Rasional : Memudahkan dalm menggali permasalahan pasien.
  1. Tunjukkan rasa empati, perhatian dan penerimaan pada pasien.
Rasional : Pasien akan merasa dirinya di hargai.
  1. Bantu pasien untuk mengadakan hubungan dengan orang lain.
Rasional : dapat meningkatkan kemampuan dalam mengadakan hubungan dengan orang lain dan menghilangkan perasaan terisolasi.
  1. Beri kesempatan kepada pasien untuk mengekspresikan perasaan kehilangan.
Rasional : Untuk mendapatkan dukungan dalam proses berkabung yang normal.
  1. Beri dorongan pasien untuk berpartisipasi dalam perawatan diri dan hargai pemecahan masalah yang konstruktif dari pasien.
Rasional : Untuk meningkatkan perilaku yang adiktif dari pasien.
  1. Diagnosa no.10
Gangguan pola tidur berhubungan dengan rasa nyeri pada luka di kaki.
Tujuan : Gangguan pola tidur pasien akan teratasi.
Kriteria hasil : 1. Pasien mudah tidur dalam waktu 30 – 40 menit.
2. Pasien tenang dan wajah segar.
3. Pasien mengungkapkan dapat beristirahat dengan cukup.
Rencana tindakan :
  1. Ciptakan lingkungan yang nyaman dan tenang.
Rasional : Lingkungan yang nyaman dapat membantu meningkatkan tidur/istirahat.
  1. Kaji tentang kebiasaan tidur pasien di rumah.
Rasional : mengetahui perubahan dari hal-hal yang merupakan kebiasaan pasien ketika tidur akan mempengaruhi pola tidur pasien.
  1. Kaji adanya faktor penyebab gangguan pola tidur yang lain seperti cemas, efek obat-obatan dan suasana ramai.
Rasional : Mengetahui faktor penyebab gangguan pola tidur yang lain dialami dan dirasakan pasien.
  1. Anjurkan pasien untuk menggunakan pengantar tidur dan teknik  relaksasi .
Rasional : Pengantar tidur akan memudahkan pasien dalam jatuh dalam tidur, teknik relaksasi akan mengurangi ketegangan dan rasa nyeri.
  1. Kaji tanda-tanda kurangnya  pemenuhan kebutuhan tidur pasien.
Rasional : Untuk mengetahui terpenuhi atau tidaknya kebutuhan tidur pasien akibat gangguan pola tidur sehingga dapat diambil tindakan yang tepat.
  1. Pelaksanaan
Pelaksanaan adalah tahap pelaksananan terhadap rencana tindakan keperawatan yang telah ditetapkan untuk perawat bersama pasien.
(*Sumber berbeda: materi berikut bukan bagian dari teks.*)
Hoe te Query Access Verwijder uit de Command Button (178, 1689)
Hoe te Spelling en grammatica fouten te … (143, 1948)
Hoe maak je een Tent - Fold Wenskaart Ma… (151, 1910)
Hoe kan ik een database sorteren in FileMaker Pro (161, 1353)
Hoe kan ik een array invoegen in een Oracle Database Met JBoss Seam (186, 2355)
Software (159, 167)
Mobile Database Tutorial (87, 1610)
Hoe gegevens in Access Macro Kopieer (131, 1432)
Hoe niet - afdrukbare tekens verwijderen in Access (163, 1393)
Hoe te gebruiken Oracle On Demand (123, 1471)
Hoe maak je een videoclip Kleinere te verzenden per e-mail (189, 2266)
Implementasi dilaksanakan sesuai dengan rencana setelah dilakukan validasi, disamping itu juga dibutuhkan ketrampilan interpersonal, intelektual, teknikal yang dilakukan dengan cermat dan efisien pada situasi  yang tepat dengan  selalu memperhatikan keamanan fisik dan psikologis. Setelah selesai implementasi, dilakukan dokumentasi yang meliputi intervensi yang sudah dilakukan dan bagaimana respon pasien.
5. Evaluasi
Evaluasi merupakan tahap terakhir dari proses keperawatan. Kegiatan evaluasi ini adalah membandingkan hasil yang telah dicapai setelah implementasi keperawatan dengan tujuan yang diharapkan dalam perencanaan.
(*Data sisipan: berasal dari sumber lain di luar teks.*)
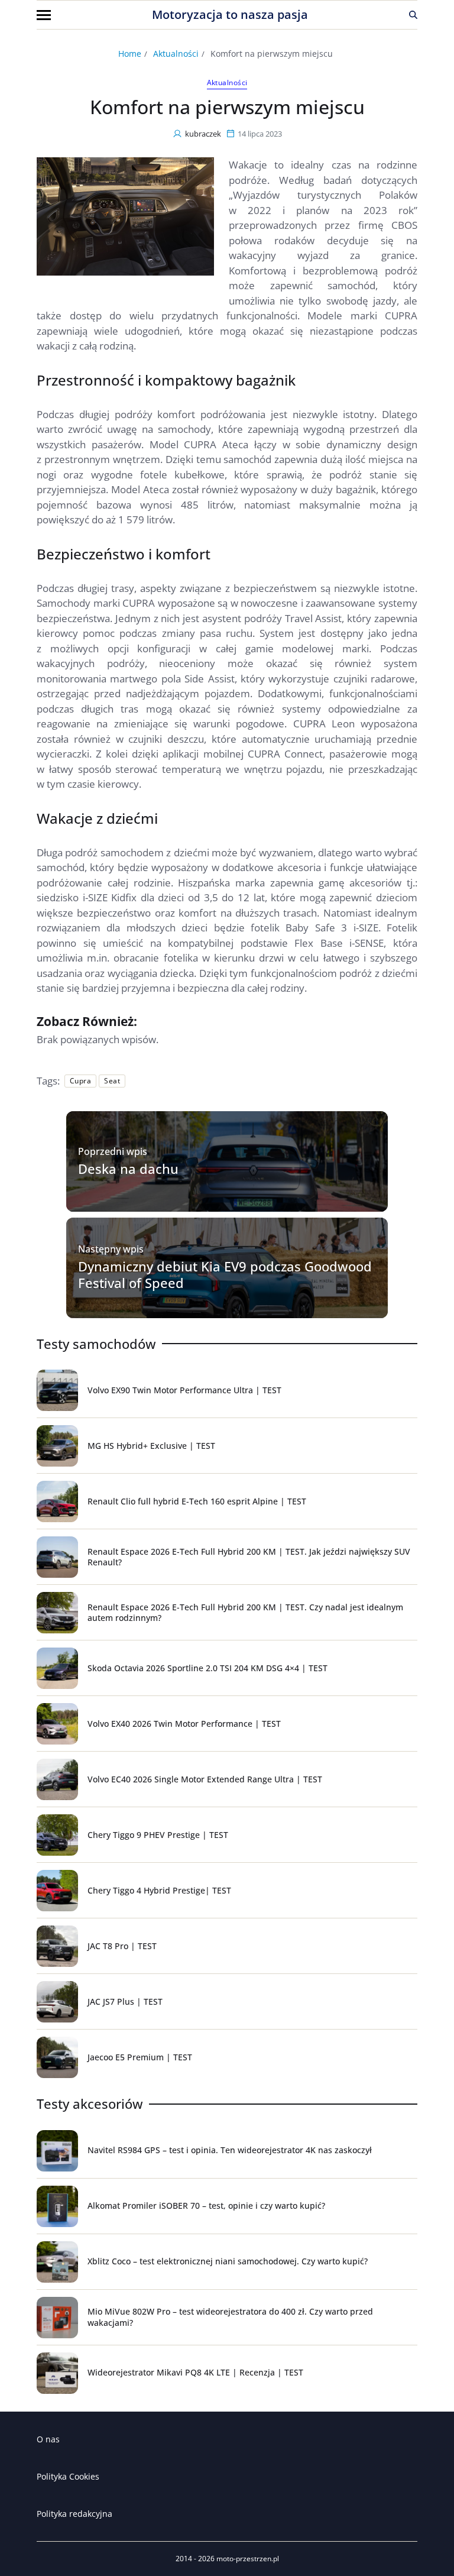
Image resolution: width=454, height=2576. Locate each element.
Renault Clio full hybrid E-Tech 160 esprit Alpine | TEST (196, 1501)
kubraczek (203, 133)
Perawat mempunyai tiga alternatif dalam menentukan sejauh mana tujuan tercapai:
  1. Berhasil : prilaku pasien sesuai pernyatan tujuan dalam waktu atau tanggal yang ditetapkan di tujuan.
  2. Tercapai sebagian : pasien menunujukan prilaku tetapi tidak sebaik yang ditentukan dalam pernyataan tujuan.
  3. Belum tercapai. : pasien tidak mampu sama sekali menunjukkan prilaku yang diharapakan sesuai dengan pernyataan tujuan.